Clinical Genetics, Ninewells Hospital & Medical School, University of Dundee, Dundee, DD1 9SY Scotland, United Kingdom.
J Endocr Soc. 2017 Nov 15;1(12):1507-1526. doi: 10.1210/js.2017-00330. eCollection 2017 Dec 1.
Genetic testing is increasingly used for clinical diagnosis, although variant interpretation presents a major challenge because of high background rates of rare coding-region variation, which may contribute to inaccurate estimates of variant pathogenicity and disease penetrance.
To use the Exome Aggregation Consortium (ExAC) data set to determine the background population frequencies of rare germline coding-region variants in genes associated with hereditary endocrine disease and to evaluate the clinical utility of these data.
Cumulative frequencies of rare nonsynonymous single-nucleotide variants were established for 38 endocrine disease genes in 60,706 unrelated control individuals. The utility of gene-level and variant-level metrics of tolerability was assessed, and the pathogenicity and penetrance of germline variants previously associated with endocrine disease evaluated.
The frequency of rare coding-region variants differed markedly between genes and was correlated with the degree of evolutionary conservation.
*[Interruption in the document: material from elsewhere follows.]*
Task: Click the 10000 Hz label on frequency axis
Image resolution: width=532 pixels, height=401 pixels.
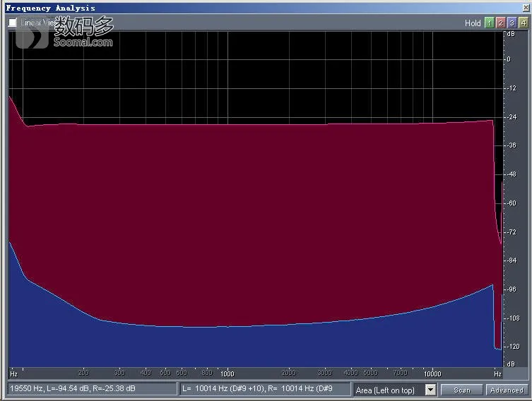Action: point(432,373)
Genes associated with dominant monogenic endocrine disorders typically harbored fewer rare missense and/or loss-of-function variants than expected. variant prediction tools demonstrated low clinical specificity. The frequency of several endocrine disease‒associated variants in the ExAC cohort far exceeded estimates of disease prevalence, indicating either misclassification or overestimation of disease penetrance. Finally, we illustrate how rare variant frequencies may be used to anticipate expected rates of background rare variation when performing disease-targeted genetic testing.
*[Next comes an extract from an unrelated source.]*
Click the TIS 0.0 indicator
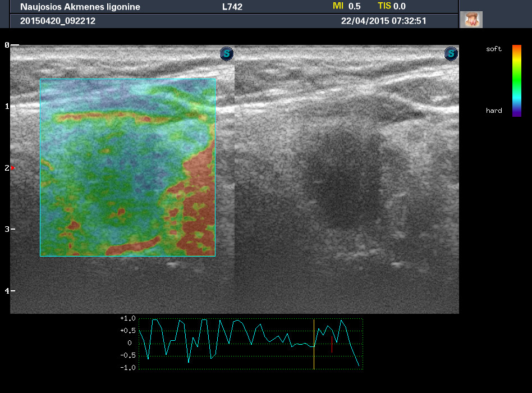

Quantifying the frequency and spectrum of rare variation using population-level sequence data facilitates improved estimates of variant pathogenicity and penetrance and should be incorporated into the clinical decision-making algorithm when undertaking genetic testing.
基因检测越来越多地用于临床诊断,尽管由于罕见编码区变异的背景率较高,变异解读面临重大挑战,这可能导致对变异致病性和疾病外显率的估计不准确。
利用外显子聚合联盟(ExAC)数据集确定与遗传性内分泌疾病相关基因中罕见种系编码区变异的背景人群频率,并评估这些数据的临床实用性。
设计、设置、参与者:在60706名无亲缘关系的对照个体中,确定了38个内分泌疾病基因的罕见非同义单核苷酸变异的累积频率。评估了基因水平和变异水平耐受性指标的实用性,并评估了先前与内分泌疾病相关的种系变异的致病性和外显率。
罕见编码区变异的频率在不同基因之间差异显著,且与进化保守程度相关。与显性单基因内分泌疾病相关的基因通常携带的罕见错义变异和/或功能丧失变异比预期的少。变异预测工具显示临床特异性较低。ExAC队列中几种与内分泌疾病相关的变异频率远远超过疾病患病率估计值,表明存在疾病分类错误或疾病外显率估计过高的情况。最后,我们说明了在进行疾病靶向基因检测时,如何利用罕见变异频率来预测背景罕见变异的预期发生率。
利用人群水平的序列数据量化罕见变异的频率和谱,有助于改进对变异致病性和外显率的估计,并且在进行基因检测时应纳入临床决策算法中。